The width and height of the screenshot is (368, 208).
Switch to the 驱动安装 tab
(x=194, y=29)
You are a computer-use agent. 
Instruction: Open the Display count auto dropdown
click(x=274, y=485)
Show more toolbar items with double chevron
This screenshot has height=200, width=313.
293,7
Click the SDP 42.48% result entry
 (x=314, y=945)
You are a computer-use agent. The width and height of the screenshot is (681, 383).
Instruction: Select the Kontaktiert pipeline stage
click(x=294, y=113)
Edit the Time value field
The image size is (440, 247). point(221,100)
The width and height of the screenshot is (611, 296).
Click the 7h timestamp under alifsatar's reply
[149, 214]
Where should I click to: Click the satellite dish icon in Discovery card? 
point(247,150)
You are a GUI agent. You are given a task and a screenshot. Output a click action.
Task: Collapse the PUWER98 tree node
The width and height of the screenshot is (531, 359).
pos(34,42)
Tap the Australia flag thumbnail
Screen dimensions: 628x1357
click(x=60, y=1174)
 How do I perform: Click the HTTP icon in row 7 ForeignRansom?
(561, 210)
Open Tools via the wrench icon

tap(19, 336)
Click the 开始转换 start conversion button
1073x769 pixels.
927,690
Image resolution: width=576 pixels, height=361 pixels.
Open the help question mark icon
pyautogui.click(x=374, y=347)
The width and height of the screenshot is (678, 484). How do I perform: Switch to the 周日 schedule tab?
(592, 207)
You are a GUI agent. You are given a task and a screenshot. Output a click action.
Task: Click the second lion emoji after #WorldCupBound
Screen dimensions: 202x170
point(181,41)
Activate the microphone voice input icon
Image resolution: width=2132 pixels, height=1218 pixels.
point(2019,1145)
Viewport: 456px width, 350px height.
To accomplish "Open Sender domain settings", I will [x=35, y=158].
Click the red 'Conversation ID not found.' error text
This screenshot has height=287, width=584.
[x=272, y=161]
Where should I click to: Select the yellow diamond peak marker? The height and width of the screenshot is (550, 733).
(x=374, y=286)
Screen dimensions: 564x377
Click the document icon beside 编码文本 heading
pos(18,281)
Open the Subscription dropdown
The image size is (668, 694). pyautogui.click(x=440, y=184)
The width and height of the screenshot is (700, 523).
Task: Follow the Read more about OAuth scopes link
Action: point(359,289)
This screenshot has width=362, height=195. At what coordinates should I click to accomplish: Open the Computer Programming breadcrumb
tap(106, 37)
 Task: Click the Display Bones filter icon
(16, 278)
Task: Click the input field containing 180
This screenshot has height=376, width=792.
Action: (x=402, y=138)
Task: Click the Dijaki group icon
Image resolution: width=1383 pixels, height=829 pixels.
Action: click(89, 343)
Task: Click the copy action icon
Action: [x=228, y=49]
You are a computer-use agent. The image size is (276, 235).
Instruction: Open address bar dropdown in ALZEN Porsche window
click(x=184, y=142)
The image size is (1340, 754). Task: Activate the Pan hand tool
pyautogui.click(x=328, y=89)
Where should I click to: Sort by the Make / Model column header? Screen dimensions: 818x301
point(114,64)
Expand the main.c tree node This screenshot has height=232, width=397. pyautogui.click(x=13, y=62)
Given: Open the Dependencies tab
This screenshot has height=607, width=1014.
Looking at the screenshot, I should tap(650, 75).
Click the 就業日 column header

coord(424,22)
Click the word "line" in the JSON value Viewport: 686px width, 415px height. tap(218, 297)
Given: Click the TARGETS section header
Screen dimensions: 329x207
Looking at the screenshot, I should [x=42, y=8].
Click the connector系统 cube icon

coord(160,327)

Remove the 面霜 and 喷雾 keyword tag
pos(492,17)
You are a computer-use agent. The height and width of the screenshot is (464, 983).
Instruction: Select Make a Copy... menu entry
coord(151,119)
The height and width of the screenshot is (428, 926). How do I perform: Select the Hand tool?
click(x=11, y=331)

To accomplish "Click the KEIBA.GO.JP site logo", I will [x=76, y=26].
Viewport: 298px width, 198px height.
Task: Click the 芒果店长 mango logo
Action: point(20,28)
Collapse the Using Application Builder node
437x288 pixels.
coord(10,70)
################
● Problem statement
Only a number should be returned: how many lines in the material contain "agent"?

● Exercise result
6